Ce roman, considéré comme le chef-d’œuvre de Malaquais, est une grande fresque historique où le lyrisme visionnaire se mêle au plus sombre réalisme. Le roman évoque Marseille en 1942, alors que la ville se situe dans la zone non occupée («nono») par l’armée allemande.
Une temporalité romancée
Dans Planète sans visa, Malaquais choisit de ne pas respecter la chronologie réelle des épisodes qu’il raconte. L’auteur utilise une temporalité condensée pour dramatiser les événements. Voici une comparaison entre la chronologié réelle des événements et la chronologie retenue dans le roman :
La chronologie réelle :
• Pétain visite Marseille le 3 décembre 1940
• Les rafles de Juifs se précipitent à l’été 1941. La plus grande a lieu en août 1942.

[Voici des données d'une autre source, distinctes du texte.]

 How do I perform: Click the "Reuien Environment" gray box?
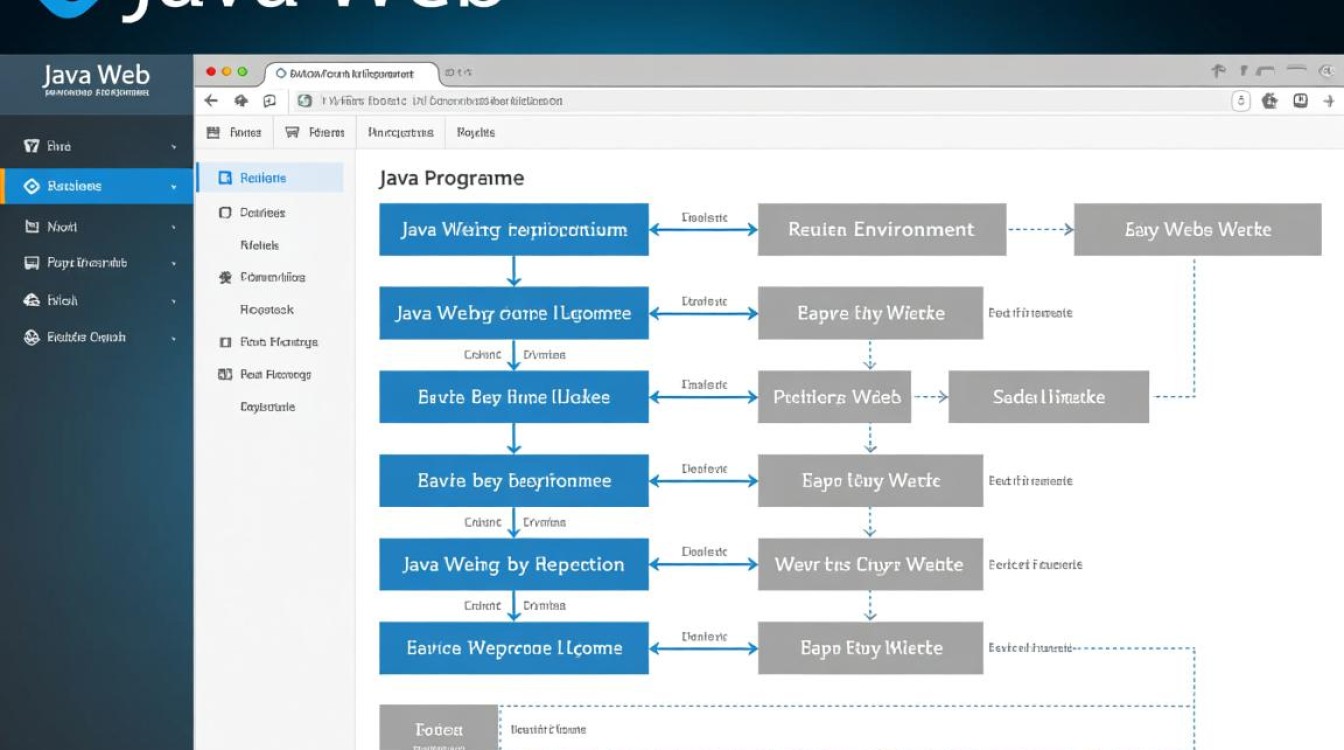881,229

• La Wehrmacht entre à Marseille le 11 novembre 1942
La chronologie du roman :
• La rafle des Juifs, préparatoire à la visite de Pétain, a lieu en 1942.
• Pétain visite Marseille en 1942
• La Wehrmacht entre à Marseille le 11 novembre 1942
De vieilles connaissance
Dans Planète sans visa, Malaquais évoque les conditions de vie pendant la guerre et nous présente deux vieilles connaissances : la dèche et la faim.

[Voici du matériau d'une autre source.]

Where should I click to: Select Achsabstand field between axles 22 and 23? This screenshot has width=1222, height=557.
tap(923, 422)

«Dans la rue Lévis où naguère des volailles plumées et des viandes saignantes et des fromages opulents débordaient en cascade sur le trottoir et se mêlaient aux fruits étagés en pyramide dans les voiturettes des maraîchers, quelqu’un offrait des brocolis, quelqu’un des rutabagas, et un ménage d’aveugles une sébile.»
Planète sans visa, Paris, Phébus, 1999, p. 313.
Les personnages
Malaquais donne vie à tous les personnages de Planète sans visa. Il nous fait connaître leurs pensées sans les juger, quelle que soit leur orientation idéologique.
Planète sans visa témoigne de l’expérience incroyable d’une coopérative ouvrière, le Croquefruit (Sucror), fondé par l’acteur trotskiste Sylvain Itkine. Dans ce refuge précaire, les humanistes malaxent et militent. Ce roman est un des seuls à mettre en scène des militants internationalistes au cœur de la Deuxième Guerre Mondiale.
Le roman présente également le haut fonctionnaire Aldous John Smith qui permet aux humanistes de fuir l'Europe. Ce personnage représente le bien réel Varian Fy et Malaquais en a fait un personnage essentiel de Planète sans visa et l’objet de plusieurs essais. Fry lui envoya son livre de mémoires Surrender on Demand (La liste noire) avec la dédicace suivante : «To the one who has not forgotten».
Marseille 1942 au présent
«Ce roman avait cinquante ans d’avance : il est temps de le lire.» (Norman Mailer). À Lille, en 2004, Dominique Sarrazin a adapté pour le théâtre Planète sans visa.